After Parliament burnt down in 1916, a Commission of Conservation was formed under former Minister of the Interior Sir Clifford Sifton to study the state of fire prevention and firefighting in Canada. The committee’s report, Fire Waste in Canada, was published in 1918 and threw damning light on the inadequacy of co-ordination of fire regulations and of the reporting of the economic losses in Canada from fires.

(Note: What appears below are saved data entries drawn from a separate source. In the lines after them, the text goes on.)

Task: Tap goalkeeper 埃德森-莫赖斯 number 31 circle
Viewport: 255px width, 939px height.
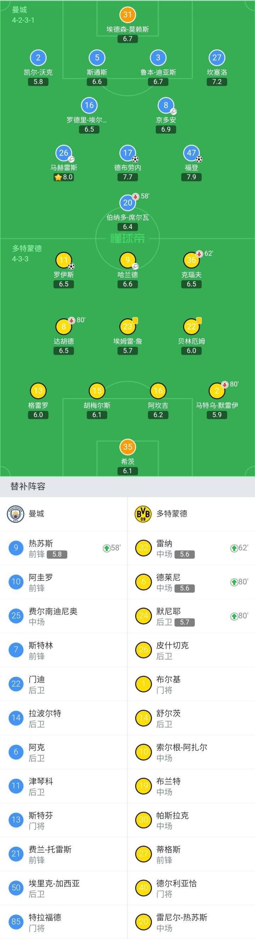Action: click(127, 15)
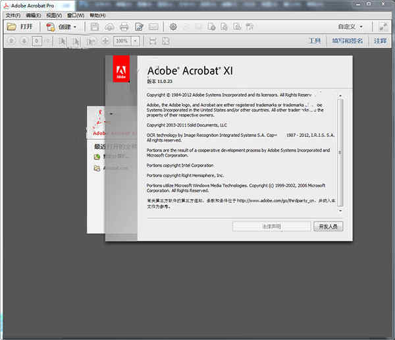This screenshot has height=340, width=395.
Task: Open the Comment (注释) pane
Action: click(x=380, y=41)
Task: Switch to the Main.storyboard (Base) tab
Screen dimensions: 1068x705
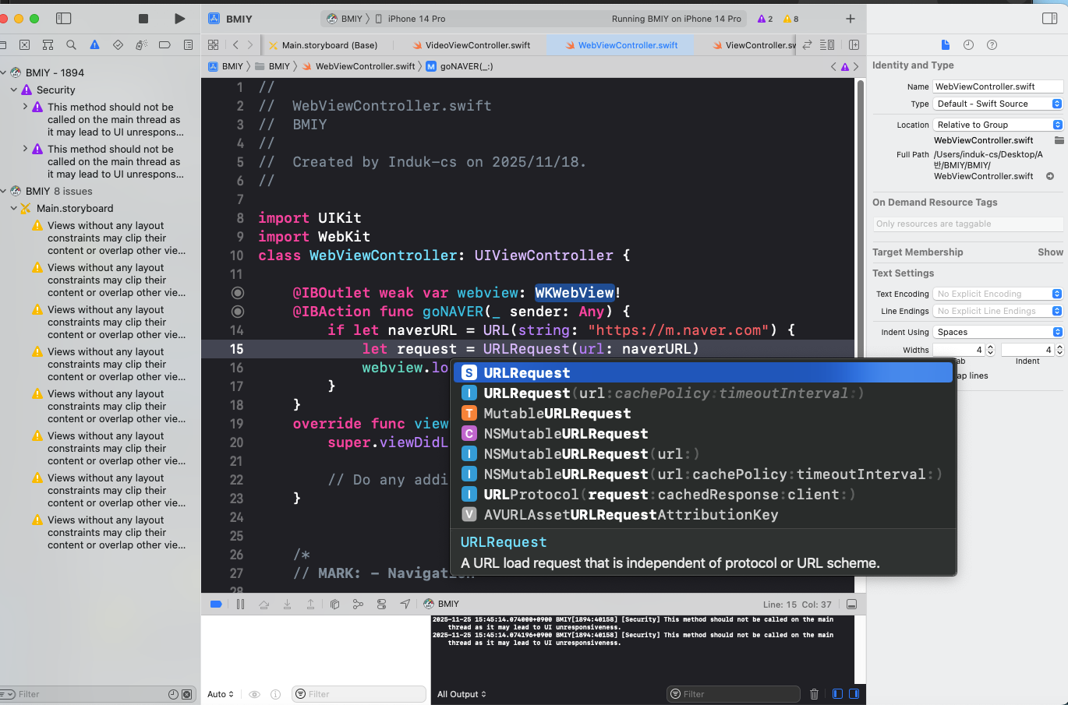Action: click(x=329, y=45)
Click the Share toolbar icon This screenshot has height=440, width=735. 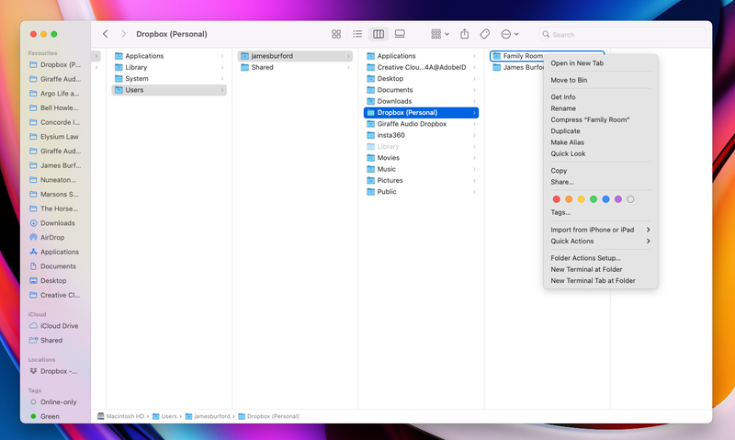[465, 34]
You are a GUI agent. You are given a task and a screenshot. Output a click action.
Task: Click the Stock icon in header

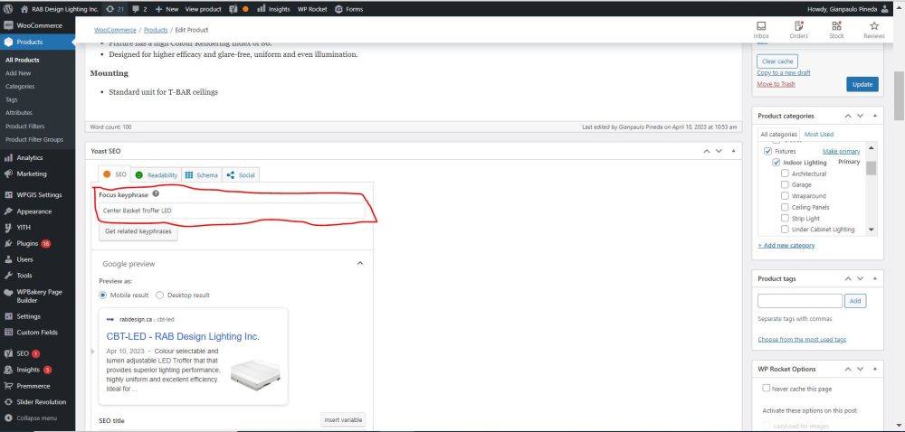pos(836,27)
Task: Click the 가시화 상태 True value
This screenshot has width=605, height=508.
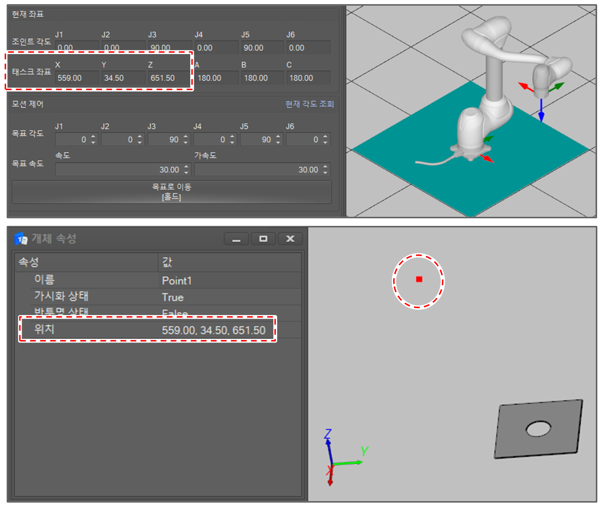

In 1919 the Office of the Dominion Fire Commissioner was set up in the Department of Public works to improve national firefighting standards, research new fire prevention methods, and compile an annual summary of financial losses from fire in Canada.

The Dominion Fire Commissioner was renamed the Fire Commissioner of Canada in 1982 and transferred to the Department of Labour in 1986 before the office was abolished and merged into the Occupational Health and Safety division of Human Resources and Development Canada in 1992. The annual list of fire losses was never required by federal law, and a combination of federal budget cuts and improved fire loss reporting at the provincial level meant that HRDC stopped publishing the annual Fire Losses in Canada reports in 2002.

The Dominion Fire Commissioners and Fire Commissioners of Canada were:

Joseph Grove Smith, 1919-39.
Wilfrid Laurier Clairmont, 1939-49.
Christian A. Thomson, 1949-58.
Ross A.W. Switzer, 1958-78.
G. Alexander Hope, 1978-86.
Thomas J. Dunfield, 1986-92.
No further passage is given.